*** Begin section ***

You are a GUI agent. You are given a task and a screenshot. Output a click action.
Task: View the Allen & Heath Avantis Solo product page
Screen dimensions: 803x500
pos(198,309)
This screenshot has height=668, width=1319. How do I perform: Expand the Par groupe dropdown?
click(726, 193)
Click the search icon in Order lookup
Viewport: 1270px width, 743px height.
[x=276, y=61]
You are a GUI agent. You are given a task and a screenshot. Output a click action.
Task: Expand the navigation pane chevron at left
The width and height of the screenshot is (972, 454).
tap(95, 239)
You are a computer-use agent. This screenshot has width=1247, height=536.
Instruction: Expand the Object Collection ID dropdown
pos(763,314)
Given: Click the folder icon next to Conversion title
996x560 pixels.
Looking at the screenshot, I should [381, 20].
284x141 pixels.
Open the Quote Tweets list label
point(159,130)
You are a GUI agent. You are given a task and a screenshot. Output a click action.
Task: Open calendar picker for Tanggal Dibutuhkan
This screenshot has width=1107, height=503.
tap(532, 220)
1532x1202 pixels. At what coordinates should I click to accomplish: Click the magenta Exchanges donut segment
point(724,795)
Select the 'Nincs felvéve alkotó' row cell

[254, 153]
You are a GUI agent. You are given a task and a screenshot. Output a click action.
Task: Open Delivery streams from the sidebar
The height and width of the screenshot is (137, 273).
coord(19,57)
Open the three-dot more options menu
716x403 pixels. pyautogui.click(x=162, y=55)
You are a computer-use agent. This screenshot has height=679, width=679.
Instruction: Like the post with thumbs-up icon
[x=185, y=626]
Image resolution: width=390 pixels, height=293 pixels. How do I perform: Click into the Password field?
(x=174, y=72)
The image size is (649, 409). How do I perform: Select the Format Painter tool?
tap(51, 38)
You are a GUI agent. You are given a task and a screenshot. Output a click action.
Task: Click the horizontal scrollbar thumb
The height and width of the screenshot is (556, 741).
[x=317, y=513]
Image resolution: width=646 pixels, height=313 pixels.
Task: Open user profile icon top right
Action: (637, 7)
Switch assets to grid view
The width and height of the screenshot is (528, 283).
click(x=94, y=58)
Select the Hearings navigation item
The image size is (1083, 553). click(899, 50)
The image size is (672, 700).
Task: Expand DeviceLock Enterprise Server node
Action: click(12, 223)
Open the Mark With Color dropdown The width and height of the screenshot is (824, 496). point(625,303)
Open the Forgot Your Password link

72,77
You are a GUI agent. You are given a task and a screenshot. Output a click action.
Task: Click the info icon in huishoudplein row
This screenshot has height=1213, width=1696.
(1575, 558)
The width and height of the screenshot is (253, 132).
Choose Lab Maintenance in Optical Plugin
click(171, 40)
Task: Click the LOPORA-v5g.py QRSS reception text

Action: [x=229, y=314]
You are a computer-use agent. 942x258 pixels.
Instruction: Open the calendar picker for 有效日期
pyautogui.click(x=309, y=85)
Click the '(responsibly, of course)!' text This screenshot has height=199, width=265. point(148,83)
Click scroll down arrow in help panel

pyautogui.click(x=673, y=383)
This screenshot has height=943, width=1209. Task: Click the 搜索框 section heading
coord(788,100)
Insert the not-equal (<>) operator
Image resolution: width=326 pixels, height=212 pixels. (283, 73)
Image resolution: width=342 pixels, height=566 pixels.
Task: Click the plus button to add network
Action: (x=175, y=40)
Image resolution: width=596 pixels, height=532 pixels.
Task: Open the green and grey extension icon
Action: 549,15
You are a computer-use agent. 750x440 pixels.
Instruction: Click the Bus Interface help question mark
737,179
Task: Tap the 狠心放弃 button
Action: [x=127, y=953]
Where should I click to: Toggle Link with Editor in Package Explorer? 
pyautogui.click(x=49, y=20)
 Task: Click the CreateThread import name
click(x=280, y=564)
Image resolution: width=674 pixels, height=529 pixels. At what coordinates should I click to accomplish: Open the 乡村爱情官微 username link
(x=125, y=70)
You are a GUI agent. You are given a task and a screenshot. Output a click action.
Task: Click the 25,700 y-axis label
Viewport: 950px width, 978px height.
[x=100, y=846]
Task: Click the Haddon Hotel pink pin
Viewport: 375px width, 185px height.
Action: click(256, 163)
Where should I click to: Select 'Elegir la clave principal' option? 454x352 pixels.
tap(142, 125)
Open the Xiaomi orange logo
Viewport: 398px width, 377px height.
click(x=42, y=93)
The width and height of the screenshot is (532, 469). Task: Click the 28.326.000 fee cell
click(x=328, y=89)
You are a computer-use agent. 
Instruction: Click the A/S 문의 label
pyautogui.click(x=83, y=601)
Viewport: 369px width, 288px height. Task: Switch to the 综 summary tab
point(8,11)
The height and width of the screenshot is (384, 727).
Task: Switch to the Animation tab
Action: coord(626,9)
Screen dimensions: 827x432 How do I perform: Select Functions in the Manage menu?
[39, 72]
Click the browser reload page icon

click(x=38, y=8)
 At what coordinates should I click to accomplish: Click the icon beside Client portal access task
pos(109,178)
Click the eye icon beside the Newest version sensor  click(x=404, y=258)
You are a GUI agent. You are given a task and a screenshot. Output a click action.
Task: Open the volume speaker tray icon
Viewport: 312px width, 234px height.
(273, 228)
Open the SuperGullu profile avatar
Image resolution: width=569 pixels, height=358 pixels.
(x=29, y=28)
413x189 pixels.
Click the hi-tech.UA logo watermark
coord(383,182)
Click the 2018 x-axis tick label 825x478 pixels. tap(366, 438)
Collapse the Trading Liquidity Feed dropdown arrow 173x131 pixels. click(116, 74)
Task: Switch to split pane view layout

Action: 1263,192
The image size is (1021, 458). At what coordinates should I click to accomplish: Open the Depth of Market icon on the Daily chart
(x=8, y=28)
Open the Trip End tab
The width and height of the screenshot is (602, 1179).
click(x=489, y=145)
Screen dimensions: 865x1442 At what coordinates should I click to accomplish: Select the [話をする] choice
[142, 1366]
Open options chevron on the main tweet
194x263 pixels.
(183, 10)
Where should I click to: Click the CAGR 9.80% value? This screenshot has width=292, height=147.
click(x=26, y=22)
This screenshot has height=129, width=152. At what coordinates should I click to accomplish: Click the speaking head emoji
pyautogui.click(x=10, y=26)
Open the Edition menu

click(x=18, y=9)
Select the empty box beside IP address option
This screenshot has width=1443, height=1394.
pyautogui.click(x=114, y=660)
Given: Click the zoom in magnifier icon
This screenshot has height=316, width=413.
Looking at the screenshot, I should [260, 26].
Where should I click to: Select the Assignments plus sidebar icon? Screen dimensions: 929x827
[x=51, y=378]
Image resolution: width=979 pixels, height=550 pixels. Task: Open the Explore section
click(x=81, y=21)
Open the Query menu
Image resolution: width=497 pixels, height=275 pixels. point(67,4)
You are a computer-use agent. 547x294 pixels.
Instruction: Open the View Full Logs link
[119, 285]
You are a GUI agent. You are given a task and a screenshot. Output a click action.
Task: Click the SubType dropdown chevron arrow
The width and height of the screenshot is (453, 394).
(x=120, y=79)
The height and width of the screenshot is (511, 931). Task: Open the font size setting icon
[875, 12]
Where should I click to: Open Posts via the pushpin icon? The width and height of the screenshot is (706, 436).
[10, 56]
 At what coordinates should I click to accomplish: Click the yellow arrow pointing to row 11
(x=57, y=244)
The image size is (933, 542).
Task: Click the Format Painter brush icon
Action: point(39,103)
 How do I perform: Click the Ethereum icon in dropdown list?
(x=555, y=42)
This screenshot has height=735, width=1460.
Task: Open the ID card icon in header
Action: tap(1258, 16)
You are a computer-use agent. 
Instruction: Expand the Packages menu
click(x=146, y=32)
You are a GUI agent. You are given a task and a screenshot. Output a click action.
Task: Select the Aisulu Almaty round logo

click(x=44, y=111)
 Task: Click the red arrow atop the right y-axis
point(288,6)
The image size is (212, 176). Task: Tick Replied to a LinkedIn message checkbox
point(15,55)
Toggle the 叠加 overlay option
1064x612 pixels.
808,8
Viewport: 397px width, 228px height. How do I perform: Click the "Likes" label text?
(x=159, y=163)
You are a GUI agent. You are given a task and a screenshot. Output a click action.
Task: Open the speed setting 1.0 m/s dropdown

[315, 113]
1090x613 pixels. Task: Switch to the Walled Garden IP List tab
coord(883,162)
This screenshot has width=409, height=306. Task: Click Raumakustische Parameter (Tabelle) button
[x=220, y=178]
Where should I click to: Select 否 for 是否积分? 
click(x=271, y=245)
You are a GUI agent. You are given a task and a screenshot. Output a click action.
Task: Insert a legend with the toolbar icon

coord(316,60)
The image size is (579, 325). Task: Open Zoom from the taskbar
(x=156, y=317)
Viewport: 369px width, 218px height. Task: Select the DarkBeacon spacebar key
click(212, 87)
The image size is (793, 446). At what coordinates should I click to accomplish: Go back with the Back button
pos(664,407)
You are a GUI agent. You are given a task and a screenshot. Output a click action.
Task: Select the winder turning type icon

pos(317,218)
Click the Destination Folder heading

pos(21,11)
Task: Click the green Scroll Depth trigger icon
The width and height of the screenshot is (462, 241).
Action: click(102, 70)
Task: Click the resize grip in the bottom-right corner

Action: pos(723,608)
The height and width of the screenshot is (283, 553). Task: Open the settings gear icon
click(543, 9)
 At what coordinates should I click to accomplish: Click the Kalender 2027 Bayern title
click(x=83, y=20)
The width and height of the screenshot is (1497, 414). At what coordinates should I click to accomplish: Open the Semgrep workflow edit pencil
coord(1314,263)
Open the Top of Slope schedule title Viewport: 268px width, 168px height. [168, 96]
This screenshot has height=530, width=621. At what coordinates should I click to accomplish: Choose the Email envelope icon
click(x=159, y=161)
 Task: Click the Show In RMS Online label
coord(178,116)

*** End section ***

- _What is needed_
For the word "computer", find every line in the data that holds it and copy that line.

- _Result for this exercise_
You are a computer-use agent. This screenshot has width=1247, height=536.
You are a computer-use agent. This screenshot has height=679, width=679.
You are a computer-use agent. 942x258 pixels.
You are a computer-use agent. 750x440 pixels.
You are a computer-use agent. 
You are a computer-use agent. 547x294 pixels.
You are a computer-use agent. 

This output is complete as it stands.